Emily (she/they) is an experimental filmmaker and editor with an interest in geography and hybrid formats. Their directorial work has been screened at film festivals and theaters across the country, including at Anthology Film Archives, BlackStar, DOCNYC, and others. Emily’s short film By Way of Canarsie, which she co-directed with Lesley Steele, is streaming on the Criterion Channel and was a part of POV Shorts Season 6. Her archival film Too Long Here, which Criterioncast called “a fascinating, important work” about the inauguration of an international park, has been used as an advocacy tool for its preservation. As an editor, Emily’s work has been featured in the New Yorker (The Victorias by Ethan Fuirst), on PBS (When I’m Her by Emily Schuman), and on Vimeo Staffpicks.
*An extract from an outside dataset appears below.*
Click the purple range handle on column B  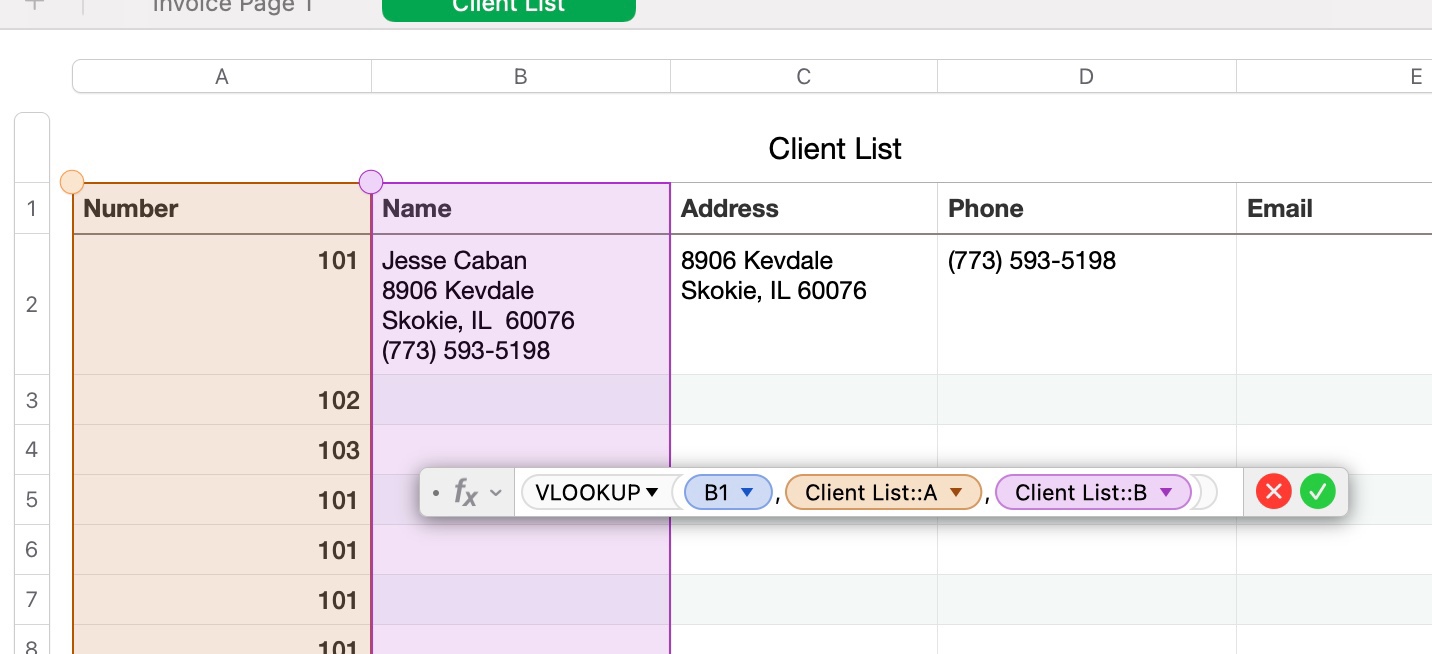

Her feature film editorial experience spans indie narrative (Newfest darling Summer Solstice by Noah Schamus), experimental nonfiction (Catalina Jordan Alvarez’s forthcoming Sound Spring), historical arthouse fiction (Madeleine Hunt-Ehrlich’s upcoming devotional film to a woman of color left at the margins of Surrealism), and personal essay film (a hybrid feature by Lynne Sachs currently in development). In addition to her editing and directing work, Emily serves on programming committees for film festivals in New York City and guest-curated the Coastal Knowledge series for the Rockaway Film Festival in 2021. They were a fellow in the 2018 Collaborative Studio at UnionDocs in Brooklyn, and are a proud alumna of the anomalous Hampshire College. Emily collects voicemails for future use; consider yourself notified.
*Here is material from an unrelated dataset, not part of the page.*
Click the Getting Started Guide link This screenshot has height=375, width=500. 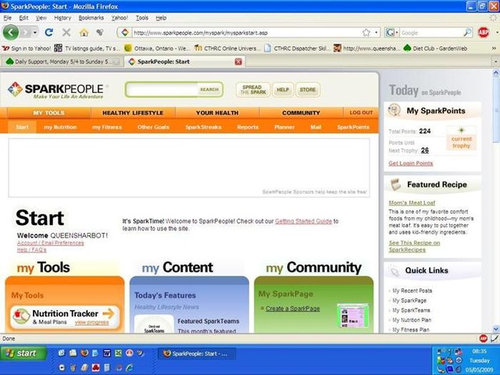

www.holdingbackthetidefilm.com

Carmen Lizardo

Carmen Lizardo was born in the Dominican Republic. She is a multidisciplinary artist combining experimental processes, printmaking, and drawing, using digital media, video, and non-silver photography as foundational tools. Her artwork explores themes of metamorphosis and hybridization. She holds a BFA and an MFA from Pratt Institute (Brooklyn, New York). She has received fellowships and awards from the New York Foundation for the Arts, Academy of Arts and Letters, En Foco, Arts Mid-Hudson, Women’s Studio Workshop, and the Sustainable Arts Foundation. Lizardo has exhibited nationally and abroad at the Museum of the African Diaspora, Samuel Dorsky Museum, Fosdick-Nelson Gallery, Alfred University, NARS Foundation, BRIC, and ArtsBridge. Her work has been published in academic books such as” Gum Printing: Highlighting Artists and Their Creative Practice” and “The Book of Alternative Photographic Processes” and has been featured in Hyperallergic “Contemporary Art Underground.” Her work extends to public art projects commissioned by the Metropolitan Transit Authority at 181st Street Station in New York City.
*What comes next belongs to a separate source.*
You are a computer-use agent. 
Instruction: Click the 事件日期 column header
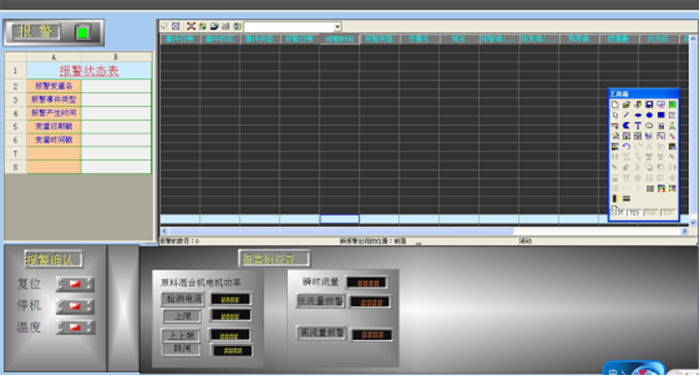click(180, 39)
www.carmenlizardostudio.com

inkBoat (Shinichi and Dana Iova-Koga)

inkBoat researches the interplay of multiple artistic disciplines and viewpoints, drawing primarily from the Japanese performing and martial arts, improvisational arts, and Daoist internal arts. inkBoat stage works border dance, performance art and theater, and inhabit theaters, museums, streets and abandoned spaces.
Founded by Shinichi Iova-Koga in 1998, members are based in San Francisco, Luzern, New York, Paris and Berlin, performing throughout North America, Europe, South Korea and Japan.
InkBoat’s performances often explore themes of transformation, impermanence, and the human condition, drawing inspiration from diverse cultural traditions and artistic influences. The company collaborates with a wide range of artists, including dancers, musicians, visual artists, and designers, to create immersive and visually stunning productions that push the boundaries of traditional performance genres.
In addition to its performance work, InkBoat also offers workshops, classes, mentorship and training programs in movement, improvisation, and interdisciplinary performance, sharing its unique approach to creativity and collaboration with students and artists of all levels.